The constitutional reforms have been a long-cherished aspiration of the ruling AK Party that had repeatedly made promises about it to its constituents in every election that it contested. Although the party wanted to draft a brand new constitution, it was unable to pursue its stated aim for want of the required numerical strength. As a result, it had to negotiate an arduous process of consultations with the opposition parties that finally culminated in discarding portions or accepting several amendments as suggested by the opposition. The approved draft, argue supporters, is still a massive improvement over the current constitution which was given by a fascist junta that always looked up to the west and guarded their interests rather than that of the Turkish people. The supporters believe the reformed constitution will render Turkey more stable and well-governed, and will cut the unnecessary bureaucratic flab, streamlining and enhancing decision making mechanisms.

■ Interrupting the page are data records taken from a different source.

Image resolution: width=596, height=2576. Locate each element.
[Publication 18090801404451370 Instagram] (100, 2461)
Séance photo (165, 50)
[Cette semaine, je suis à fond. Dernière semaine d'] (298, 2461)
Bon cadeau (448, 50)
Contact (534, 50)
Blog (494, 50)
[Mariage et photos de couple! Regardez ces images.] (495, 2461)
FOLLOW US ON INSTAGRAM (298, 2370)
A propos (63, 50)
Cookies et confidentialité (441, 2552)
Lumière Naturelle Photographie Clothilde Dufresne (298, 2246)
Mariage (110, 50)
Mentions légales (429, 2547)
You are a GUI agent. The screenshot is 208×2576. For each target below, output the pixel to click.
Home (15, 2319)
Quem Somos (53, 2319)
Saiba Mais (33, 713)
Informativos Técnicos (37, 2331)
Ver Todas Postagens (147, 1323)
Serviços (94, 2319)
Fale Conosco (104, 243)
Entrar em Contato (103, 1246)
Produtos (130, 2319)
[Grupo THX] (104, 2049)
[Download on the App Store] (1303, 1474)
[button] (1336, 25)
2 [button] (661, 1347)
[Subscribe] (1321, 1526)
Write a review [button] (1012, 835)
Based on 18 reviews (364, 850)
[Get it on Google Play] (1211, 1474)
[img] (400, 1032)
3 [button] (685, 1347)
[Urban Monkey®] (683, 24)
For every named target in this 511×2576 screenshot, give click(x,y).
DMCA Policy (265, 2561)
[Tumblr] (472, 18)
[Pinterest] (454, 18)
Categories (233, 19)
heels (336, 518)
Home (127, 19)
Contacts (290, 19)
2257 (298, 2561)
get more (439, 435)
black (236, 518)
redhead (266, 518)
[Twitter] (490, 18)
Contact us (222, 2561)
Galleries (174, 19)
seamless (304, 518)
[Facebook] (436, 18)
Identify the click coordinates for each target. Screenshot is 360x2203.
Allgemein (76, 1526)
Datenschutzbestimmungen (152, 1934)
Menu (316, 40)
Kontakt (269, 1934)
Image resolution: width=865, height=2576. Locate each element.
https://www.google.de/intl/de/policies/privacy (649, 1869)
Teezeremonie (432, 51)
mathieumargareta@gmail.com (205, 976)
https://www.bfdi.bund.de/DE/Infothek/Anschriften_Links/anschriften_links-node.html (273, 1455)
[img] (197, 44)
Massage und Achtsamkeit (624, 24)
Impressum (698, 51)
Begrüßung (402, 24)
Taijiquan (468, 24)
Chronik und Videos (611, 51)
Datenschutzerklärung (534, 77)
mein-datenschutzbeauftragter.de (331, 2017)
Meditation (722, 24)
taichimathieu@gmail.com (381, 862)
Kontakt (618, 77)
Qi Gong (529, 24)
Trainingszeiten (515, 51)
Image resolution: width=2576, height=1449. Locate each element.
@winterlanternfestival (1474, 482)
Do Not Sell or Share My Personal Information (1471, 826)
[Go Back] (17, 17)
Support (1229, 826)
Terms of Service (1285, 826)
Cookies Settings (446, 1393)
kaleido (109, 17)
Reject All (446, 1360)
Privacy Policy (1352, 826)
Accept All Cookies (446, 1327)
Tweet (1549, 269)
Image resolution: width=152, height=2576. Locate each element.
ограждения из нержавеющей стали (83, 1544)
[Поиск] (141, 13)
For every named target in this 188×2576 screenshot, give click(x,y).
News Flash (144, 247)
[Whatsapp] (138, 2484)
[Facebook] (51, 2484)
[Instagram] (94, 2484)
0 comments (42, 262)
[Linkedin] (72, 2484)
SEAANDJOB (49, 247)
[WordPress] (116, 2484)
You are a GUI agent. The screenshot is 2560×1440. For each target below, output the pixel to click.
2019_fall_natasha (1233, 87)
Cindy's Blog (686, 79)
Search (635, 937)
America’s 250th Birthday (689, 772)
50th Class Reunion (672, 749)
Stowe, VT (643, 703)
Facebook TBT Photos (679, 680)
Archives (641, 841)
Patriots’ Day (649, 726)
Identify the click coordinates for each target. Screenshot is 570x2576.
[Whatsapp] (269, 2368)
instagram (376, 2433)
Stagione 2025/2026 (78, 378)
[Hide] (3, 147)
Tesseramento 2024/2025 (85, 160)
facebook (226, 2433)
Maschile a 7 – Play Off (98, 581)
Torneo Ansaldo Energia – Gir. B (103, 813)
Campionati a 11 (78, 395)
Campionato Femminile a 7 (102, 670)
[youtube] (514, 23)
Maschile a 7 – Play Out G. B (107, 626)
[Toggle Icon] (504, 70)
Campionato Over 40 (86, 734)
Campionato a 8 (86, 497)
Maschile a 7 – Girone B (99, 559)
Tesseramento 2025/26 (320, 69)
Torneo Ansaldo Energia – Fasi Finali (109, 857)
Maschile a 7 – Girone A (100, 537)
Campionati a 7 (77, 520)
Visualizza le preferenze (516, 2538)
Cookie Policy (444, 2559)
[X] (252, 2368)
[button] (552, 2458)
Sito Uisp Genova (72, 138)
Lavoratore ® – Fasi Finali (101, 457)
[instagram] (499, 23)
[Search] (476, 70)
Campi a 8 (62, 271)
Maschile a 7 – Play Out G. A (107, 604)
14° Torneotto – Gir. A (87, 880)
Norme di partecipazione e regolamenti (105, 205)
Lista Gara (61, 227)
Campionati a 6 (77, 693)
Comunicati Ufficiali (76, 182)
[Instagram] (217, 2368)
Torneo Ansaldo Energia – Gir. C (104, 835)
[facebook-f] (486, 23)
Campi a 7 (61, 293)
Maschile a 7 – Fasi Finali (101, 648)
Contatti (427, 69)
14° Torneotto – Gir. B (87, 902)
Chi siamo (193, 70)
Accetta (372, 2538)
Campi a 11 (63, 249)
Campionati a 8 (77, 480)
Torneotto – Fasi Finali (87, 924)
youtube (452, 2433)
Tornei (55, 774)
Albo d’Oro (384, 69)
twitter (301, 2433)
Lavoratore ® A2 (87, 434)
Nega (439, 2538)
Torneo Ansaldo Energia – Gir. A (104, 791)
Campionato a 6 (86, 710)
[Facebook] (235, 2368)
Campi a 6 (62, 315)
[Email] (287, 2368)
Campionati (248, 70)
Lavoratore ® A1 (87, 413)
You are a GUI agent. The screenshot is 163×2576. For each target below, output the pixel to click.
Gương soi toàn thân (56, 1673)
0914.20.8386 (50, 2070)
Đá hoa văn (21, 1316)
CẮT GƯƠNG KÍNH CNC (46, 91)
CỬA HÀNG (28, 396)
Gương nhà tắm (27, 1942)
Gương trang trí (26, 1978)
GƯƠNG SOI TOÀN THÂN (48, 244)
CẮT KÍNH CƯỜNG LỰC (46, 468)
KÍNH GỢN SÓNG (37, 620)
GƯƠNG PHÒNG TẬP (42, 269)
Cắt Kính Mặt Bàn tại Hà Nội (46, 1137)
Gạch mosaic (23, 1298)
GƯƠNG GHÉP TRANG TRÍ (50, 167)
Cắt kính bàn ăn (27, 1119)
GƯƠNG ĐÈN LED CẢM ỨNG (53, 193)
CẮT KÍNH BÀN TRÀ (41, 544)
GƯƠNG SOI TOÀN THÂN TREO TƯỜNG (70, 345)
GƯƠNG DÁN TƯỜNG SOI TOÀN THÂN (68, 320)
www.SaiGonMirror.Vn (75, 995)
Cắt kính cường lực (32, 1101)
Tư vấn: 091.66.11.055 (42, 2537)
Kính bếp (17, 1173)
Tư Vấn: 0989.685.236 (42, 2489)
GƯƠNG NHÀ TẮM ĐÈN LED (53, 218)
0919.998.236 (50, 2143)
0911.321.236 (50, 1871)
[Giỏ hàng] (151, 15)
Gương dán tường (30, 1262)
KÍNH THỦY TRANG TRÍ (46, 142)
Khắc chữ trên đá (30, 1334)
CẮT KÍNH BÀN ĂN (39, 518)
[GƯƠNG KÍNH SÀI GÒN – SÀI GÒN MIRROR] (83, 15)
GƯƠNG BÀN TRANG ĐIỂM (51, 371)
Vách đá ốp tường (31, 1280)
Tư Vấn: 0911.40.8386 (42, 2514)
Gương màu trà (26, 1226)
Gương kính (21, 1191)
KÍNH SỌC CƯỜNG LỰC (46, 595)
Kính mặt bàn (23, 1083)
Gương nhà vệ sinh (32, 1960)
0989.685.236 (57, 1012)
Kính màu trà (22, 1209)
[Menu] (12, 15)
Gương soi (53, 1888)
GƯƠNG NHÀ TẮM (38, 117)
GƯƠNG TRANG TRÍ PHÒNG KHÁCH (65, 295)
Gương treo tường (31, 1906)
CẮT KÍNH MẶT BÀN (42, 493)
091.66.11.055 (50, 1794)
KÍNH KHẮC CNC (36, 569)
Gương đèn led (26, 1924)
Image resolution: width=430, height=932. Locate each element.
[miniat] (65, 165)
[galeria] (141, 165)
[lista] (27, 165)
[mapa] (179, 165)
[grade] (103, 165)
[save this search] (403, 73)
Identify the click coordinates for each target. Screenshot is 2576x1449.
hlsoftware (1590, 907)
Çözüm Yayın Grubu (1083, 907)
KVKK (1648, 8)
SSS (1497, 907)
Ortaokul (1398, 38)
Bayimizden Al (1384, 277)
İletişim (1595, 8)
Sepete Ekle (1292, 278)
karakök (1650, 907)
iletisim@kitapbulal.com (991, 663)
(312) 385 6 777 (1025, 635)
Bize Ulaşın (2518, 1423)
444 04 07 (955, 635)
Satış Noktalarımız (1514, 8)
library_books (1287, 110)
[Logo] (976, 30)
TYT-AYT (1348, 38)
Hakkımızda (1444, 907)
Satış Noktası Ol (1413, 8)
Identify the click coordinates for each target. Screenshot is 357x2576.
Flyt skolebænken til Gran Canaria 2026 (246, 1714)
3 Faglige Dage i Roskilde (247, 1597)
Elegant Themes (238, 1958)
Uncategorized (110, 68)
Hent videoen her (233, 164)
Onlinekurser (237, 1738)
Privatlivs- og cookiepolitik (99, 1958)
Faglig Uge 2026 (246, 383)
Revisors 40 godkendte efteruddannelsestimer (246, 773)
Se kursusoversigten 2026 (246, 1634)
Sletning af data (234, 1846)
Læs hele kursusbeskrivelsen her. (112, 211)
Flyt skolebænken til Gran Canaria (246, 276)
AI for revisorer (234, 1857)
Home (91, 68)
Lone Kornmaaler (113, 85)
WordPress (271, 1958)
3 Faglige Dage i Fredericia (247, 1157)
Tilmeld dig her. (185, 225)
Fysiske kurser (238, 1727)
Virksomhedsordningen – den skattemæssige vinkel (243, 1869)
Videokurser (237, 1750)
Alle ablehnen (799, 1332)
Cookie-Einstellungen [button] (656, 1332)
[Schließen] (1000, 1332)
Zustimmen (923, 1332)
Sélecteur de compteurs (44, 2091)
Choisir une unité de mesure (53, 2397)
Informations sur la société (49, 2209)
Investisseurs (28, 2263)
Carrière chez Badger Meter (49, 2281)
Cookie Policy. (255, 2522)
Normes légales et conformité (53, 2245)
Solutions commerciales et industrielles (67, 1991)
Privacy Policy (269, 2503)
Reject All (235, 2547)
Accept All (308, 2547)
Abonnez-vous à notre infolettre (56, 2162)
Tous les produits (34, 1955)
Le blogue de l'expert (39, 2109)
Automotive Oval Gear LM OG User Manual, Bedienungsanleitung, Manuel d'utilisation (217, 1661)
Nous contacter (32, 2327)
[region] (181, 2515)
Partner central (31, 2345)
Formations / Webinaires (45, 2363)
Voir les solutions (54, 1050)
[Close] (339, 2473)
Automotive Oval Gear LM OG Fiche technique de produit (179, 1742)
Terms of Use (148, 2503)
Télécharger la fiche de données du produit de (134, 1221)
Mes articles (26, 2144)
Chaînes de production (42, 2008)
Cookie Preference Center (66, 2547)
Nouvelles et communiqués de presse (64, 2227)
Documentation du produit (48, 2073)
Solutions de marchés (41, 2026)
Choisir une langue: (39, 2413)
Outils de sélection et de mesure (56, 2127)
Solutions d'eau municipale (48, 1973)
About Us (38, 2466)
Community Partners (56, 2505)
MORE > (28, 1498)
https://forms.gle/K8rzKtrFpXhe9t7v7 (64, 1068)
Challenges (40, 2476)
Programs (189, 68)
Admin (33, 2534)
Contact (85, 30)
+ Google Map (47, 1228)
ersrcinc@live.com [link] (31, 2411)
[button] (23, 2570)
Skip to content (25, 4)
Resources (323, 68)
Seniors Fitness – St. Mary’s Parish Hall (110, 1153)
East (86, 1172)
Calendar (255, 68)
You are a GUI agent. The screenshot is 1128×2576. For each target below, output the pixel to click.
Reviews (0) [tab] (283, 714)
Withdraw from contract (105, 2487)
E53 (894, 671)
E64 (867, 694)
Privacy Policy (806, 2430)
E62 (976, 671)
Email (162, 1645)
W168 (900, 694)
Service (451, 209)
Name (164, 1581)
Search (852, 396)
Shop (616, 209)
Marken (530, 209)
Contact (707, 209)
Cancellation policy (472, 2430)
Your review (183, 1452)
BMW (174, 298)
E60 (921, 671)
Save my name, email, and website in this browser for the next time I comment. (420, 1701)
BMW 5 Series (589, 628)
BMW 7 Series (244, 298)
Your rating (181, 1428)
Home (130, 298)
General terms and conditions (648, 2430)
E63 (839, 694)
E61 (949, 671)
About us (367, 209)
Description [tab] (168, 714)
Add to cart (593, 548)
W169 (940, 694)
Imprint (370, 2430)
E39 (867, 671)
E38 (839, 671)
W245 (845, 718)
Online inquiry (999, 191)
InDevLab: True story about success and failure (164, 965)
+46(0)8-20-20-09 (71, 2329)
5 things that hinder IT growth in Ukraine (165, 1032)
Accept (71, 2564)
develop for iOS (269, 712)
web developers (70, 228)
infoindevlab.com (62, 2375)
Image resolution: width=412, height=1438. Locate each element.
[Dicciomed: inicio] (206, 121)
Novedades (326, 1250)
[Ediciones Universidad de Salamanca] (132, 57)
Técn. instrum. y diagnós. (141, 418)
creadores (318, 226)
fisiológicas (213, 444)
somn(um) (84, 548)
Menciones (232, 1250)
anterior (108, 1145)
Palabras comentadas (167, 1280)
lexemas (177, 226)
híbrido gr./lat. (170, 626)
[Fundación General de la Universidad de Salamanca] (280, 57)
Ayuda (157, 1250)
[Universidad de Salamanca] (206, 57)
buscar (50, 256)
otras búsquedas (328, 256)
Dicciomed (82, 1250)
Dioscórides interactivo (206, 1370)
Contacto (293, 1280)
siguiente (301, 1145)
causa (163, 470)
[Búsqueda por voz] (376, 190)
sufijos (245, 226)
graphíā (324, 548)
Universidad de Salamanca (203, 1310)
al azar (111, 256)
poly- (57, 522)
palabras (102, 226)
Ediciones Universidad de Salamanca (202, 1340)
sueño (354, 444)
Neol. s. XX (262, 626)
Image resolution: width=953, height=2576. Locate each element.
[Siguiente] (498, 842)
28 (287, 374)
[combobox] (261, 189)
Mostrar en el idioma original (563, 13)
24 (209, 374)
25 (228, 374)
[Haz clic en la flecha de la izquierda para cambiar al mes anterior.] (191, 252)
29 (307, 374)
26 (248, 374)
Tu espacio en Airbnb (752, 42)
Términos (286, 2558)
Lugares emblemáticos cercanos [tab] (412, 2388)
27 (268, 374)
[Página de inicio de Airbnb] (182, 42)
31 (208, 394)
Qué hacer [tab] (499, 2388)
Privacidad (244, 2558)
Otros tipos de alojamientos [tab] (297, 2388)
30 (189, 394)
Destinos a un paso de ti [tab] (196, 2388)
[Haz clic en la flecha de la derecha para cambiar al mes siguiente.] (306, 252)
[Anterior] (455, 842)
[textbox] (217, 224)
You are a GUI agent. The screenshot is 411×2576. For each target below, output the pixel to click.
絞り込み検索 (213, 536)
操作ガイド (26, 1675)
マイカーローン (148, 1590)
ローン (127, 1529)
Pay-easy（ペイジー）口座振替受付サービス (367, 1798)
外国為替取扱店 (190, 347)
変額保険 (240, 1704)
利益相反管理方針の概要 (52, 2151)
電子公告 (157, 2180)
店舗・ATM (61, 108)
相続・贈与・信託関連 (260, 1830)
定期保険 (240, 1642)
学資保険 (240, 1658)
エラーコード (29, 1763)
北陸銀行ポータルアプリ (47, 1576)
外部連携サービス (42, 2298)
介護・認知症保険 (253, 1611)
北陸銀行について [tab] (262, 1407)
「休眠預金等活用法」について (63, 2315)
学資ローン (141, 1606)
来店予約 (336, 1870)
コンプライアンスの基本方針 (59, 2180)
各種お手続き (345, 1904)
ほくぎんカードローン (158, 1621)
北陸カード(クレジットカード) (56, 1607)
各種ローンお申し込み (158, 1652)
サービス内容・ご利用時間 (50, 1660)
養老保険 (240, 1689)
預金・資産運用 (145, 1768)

The parliamentary approval has injected a new confidence in the Turkey that was otherwise bruised by the coup and battered by the terrorist violence both inside the country and in the near neighbourhood in Syria and Iraq. According to Dr Ozev, “the new Turkey will not allow westerners to intrude and manipulate it, a thought they cannot tolerate”. Amid the growing western hostility towards Turkey, the people are determined to seek a mandate for stronger constitutional mechanisms. The opinion polls suggest more than 60 percent of the voters will approve the changes. But there are concerns the path remains precarious as the western powers are determined to meddle and frustrate the process. In a recent article, Sadkik Ünay, a Turkish analyst, wrote: “There is widespread agreement that the period from now to April-May when the constitutional amendment might be taken to a popular referendum for approval will be one of the most difficult periods in Turkey’s Republican history”. Like many other Turks, he believes this systemic transformation is too important for the country and therefore, “all the stress and difficulties for its adoption must be worth enduring”.